Only a limited amount of plastic can actually be recycled, and the most common alternatives – landfills and incinerators – cause emissions and pollution.

To try to solve this problem, CleanHub uses co-processing, which involves using plastic to fuel cement production.

By burning the waste at extremely high temperatures, we succeed in drastically reducing the toxic impact of plastics and cutting the emissions in an extremely carbon-intensive industry.

We’re also monitoring scientific developments focused on changing the chemical structure of plastic items so they can be used to make new products, and using plastic in construction materials.

However, more research is needed to turn either of these potentially revolutionary ideas into viable options.

 

Summary

It’s vital that we solve the plastic problem before the worst effects of climate change hit.

As our world continues to heat up, plastic waste will break apart more quickly, which means it’ll release toxic chemicals into the ground and air at a faster pace.

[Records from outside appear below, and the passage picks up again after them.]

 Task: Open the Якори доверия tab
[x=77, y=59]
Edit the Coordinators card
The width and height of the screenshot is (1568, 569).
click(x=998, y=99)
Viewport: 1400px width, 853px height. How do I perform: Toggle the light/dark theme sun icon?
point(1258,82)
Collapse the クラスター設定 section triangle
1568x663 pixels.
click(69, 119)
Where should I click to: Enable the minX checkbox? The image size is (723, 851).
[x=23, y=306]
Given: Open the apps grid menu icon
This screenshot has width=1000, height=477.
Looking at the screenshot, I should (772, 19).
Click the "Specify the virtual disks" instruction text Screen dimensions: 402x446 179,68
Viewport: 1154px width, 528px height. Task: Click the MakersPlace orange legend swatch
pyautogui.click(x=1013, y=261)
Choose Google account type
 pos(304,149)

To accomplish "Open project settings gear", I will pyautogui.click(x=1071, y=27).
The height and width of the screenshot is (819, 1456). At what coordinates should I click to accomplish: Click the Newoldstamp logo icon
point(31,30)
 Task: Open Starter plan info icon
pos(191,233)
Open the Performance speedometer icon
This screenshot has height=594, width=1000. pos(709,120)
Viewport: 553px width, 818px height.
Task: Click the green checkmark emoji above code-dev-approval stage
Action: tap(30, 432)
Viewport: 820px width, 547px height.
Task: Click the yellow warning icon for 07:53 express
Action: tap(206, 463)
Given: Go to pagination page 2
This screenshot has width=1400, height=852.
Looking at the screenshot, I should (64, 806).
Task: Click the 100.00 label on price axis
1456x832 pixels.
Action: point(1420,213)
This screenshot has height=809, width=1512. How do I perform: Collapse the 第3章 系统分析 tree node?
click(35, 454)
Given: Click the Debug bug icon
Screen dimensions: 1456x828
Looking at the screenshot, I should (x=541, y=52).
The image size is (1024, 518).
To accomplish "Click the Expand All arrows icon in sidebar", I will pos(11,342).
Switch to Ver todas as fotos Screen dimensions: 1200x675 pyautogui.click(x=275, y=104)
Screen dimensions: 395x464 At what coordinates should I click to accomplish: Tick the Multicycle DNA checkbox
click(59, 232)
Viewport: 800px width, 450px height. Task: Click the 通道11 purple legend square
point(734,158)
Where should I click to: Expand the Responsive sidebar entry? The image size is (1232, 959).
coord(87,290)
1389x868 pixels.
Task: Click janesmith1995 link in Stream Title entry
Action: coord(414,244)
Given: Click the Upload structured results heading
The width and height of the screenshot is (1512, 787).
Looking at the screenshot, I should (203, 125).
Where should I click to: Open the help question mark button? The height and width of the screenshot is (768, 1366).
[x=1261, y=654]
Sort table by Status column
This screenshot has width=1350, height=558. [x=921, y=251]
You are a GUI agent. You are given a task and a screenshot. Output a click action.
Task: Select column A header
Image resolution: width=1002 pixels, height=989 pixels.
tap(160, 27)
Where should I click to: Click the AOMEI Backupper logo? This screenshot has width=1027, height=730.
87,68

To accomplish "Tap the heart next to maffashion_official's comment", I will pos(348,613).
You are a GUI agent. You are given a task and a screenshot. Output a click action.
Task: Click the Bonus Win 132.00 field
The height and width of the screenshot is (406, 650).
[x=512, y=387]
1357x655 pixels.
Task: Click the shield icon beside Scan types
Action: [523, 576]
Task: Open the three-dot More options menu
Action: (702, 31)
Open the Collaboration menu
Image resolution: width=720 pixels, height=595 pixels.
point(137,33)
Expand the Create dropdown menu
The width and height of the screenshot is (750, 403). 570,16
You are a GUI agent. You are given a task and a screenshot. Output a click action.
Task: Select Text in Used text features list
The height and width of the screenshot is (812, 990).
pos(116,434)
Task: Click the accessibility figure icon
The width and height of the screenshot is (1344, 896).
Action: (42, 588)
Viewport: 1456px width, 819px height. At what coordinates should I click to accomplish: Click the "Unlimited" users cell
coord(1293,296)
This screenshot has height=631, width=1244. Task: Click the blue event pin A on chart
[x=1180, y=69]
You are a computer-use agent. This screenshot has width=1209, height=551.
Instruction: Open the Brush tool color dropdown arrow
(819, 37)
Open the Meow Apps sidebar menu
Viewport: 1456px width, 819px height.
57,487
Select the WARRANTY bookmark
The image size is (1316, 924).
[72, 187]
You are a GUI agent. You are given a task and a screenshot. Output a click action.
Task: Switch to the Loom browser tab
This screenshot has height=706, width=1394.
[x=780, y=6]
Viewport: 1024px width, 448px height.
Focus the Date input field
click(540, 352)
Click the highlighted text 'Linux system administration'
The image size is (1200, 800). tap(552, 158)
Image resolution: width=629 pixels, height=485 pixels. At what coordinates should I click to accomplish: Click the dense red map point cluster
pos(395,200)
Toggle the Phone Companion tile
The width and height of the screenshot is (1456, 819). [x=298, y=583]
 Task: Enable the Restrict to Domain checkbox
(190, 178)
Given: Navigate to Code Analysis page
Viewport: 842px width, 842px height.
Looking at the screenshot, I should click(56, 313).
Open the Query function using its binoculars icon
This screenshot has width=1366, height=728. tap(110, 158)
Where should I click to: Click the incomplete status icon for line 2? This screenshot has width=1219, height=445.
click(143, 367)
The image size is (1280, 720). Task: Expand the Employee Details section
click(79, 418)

Want to find out how your brand can reduce plastic waste? Check out our guide on Capturing the Conscious Consumer, where you can explore the benefits of introducing a sustainable strategy, advice on how to do it effectively, and ways CleanHub can help you with the transition.

 

FAQs

How does plastic damage the environment?

Plastic damages the environment by making habitats less livable, disrupting natural ecosystems, and making it harder for animal and plant species to adapt to climate change.

Plastic is also directly responsible for killing more than a million seabirds and 100,000 marine mammals per year. It’s affected 700 species, including endangered ones.

How much global warming is from plastic?

3.4% of global greenhouse gases released each year come from plastic, as a result of its 1.8 billion tonnes of annual emissions.

To put it another way, one in every 29 tonnes of emissions that exacerbate global warming come from plastic – more than flights and shipping.

How does plastic not help climate change?

Plastic makes climate change worse because it directly leads to oil extraction, production processes powered by fossil fuels, and pollution-heavy distribution operations.

And since only 9% of all plastic is recycled, the great majority is either dumped in a landfill or incinerated in damaging ways, which disperses toxic chemicals into the soil, water, and air.